__HOW TO COMPLETE THIS TASK__: Where the line containing "Baritone (371, 842)" appears in the records below, begin there and output each line verbatim through the last line.

[Stored items]

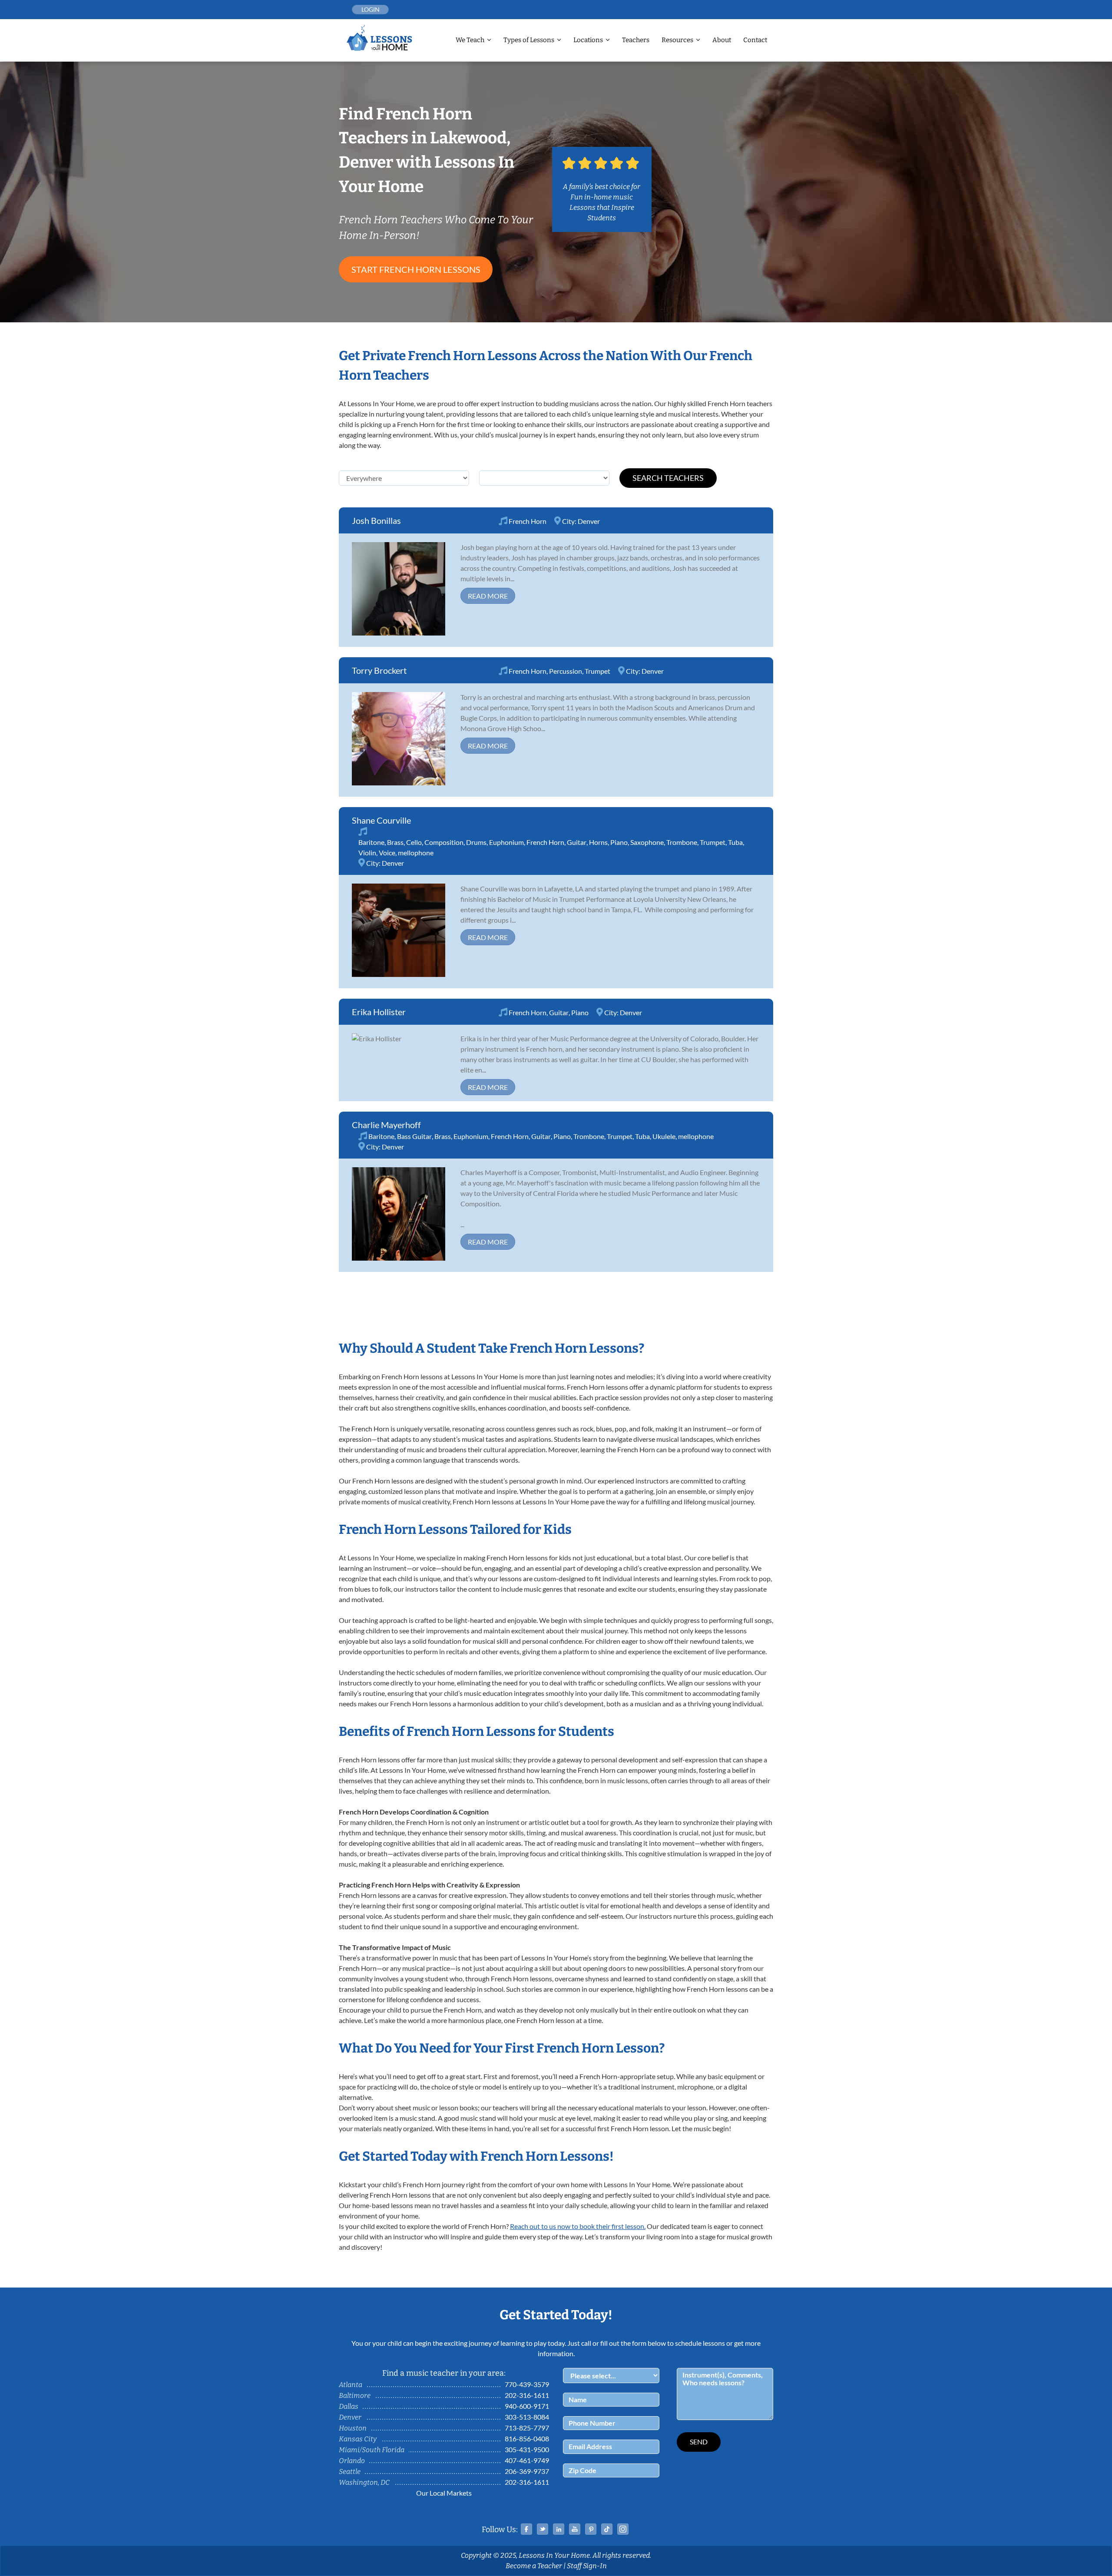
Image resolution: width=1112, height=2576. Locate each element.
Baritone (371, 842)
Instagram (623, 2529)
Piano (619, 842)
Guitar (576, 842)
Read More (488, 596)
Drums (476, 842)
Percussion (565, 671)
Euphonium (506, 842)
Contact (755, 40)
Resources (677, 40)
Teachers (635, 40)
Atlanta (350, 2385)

__EXERCISE RESPONSE__:
Baritone (371, 842)
Instagram (623, 2529)
Piano (619, 842)
Guitar (576, 842)
Read More (488, 596)
Drums (476, 842)
Percussion (565, 671)
Euphonium (506, 842)
Contact (755, 40)
Resources (677, 40)
Teachers (635, 40)
Atlanta (350, 2385)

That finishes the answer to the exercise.